Contrary to what was found for aqueous silicate aggregation systems that employ sodium silicates as precursors, [44, 45] AFTD hydrogels synthesized at a condensation pH between 3 and 6, show a lower attenuance (e. g. better optical quality) for a higher silica concentration (Fig. 4). The spectra of all AFTD hydrogels (one example is shown in the inset of Fig. 4), exhibit lower attenuance at higher wavelength, according to the Rayleigh relation [46].
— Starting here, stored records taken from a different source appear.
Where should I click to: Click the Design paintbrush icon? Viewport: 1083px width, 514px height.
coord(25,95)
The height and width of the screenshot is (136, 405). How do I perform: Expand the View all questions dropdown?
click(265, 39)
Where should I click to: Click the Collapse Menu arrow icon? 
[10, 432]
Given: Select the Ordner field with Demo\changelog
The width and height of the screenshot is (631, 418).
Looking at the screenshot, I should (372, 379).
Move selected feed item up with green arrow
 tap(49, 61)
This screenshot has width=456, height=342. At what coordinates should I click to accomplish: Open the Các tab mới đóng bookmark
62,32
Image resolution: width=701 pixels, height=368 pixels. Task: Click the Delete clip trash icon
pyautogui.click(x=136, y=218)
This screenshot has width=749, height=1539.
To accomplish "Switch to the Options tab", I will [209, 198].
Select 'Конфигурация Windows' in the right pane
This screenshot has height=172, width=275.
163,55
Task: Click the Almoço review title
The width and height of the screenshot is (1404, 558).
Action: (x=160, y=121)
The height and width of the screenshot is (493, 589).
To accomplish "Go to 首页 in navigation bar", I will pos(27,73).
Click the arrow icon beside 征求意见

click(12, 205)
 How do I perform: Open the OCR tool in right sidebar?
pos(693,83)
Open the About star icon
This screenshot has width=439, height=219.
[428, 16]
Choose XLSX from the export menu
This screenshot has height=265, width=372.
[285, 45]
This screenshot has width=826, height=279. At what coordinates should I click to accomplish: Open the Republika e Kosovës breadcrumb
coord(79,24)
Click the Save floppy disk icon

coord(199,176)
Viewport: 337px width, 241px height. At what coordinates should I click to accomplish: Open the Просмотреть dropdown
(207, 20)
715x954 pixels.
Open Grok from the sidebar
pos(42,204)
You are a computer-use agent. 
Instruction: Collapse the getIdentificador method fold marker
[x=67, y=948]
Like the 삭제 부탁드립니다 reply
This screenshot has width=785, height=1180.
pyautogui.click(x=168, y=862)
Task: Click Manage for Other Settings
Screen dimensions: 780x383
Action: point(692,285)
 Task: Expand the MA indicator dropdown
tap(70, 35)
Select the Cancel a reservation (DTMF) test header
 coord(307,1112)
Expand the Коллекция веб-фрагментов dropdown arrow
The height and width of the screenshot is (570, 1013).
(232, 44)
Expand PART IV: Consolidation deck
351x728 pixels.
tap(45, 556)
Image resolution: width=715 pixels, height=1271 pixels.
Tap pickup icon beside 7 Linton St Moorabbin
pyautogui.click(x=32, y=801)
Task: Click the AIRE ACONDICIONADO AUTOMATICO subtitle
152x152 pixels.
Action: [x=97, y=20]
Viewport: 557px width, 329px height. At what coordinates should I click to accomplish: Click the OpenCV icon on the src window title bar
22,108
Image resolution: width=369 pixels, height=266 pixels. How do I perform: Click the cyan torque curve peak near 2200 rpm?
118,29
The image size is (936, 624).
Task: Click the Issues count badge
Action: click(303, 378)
$$ \frac{I}{{I_{0} }} = A\,{ \exp }\left( { - B\frac{{r^{3} }}{{\lambda^{4} }}} \right) $$

where r is the radius of the scattering particles and λ is the wavelength of the incident light. It is worth noting that the Rayleigh relation is defined for isolated and mono-dispersed particles at low concentration. In these gels, all the clusters contributing to the light scattering include the first-generation clusters (characterized by parameters R and D) and higher-order generation clusters composing the gel structure (see Supplementary Information, figure SI-1). It is important to point out that the size of the elementary units characterized by the parameter a is too small to generate a significant scattering in the UV–vis range. From the correlation between the attenuance and R shown in Fig. 5 it can be concluded that below pHmin the optical quality is given by the first generation clusters. For higher pH values, the attenuance does not follow a simple trend with respect to the condensation pH or the silica concentration.

Fig. 5
figure 5

Attenuance at 400 nm of AFTD hydrogels synthesized at different condensation pH (3–6) versus Radius of gyration of the primary cluster (R) as derived from SAXS experiments

The differences in the behaviour below and above pHmin are possibly related to the density of the aggregates. For a fractal body, the density is proportional to the mass (~R D) to volume (~R 3) ratio. As seen in Fig. 6, the density of the clusters is nearly constant below pHmin, and decreases for higher pH values.

Fig. 6
figure 6

Cluster density, R (D3), as a function of condensation pH for AFTD hydrogels with different silica concentrations, indicated in the legends

5 Conclusions

The SAXS characterization of the microstructure presented here provides a rational basis to select the appropriate synthesis conditions to fulfil requirements of particular applications, with special emphasis on those which demand good optical properties. For AFTD hydrogels presented here, in the pH range below the pH of the minimum gelation time (pHmin) there is a good correlation between the optical quality and their microstructure. In this pH region there are slight variations of the microstructural parameters with pH, whereas the attenuance exhibits a monotonous increase with pH up to nearly one order of magnitude. Above pHmin, the microstructure is very sensitive to the condensation pH whereas the attenuance has a slow and non-monotonous pH dependence. The density of primary clusters in these two regions also exhibits a different behaviour: it is nearly constant below pHmin, and decreases with pH above this pH value. Our results obtained in a wide pH and silica concentration range reinforce the idea that the behavior of gels determined in a restricted range of synthesis variables can not be extrapolated, and comparison of gelation times is not enough for predicting properties.

This approach should contribute to the design of a rational synthesis pathway for different applications, and in particular, for bio-applications where the compatible pH range is close to the pHmin.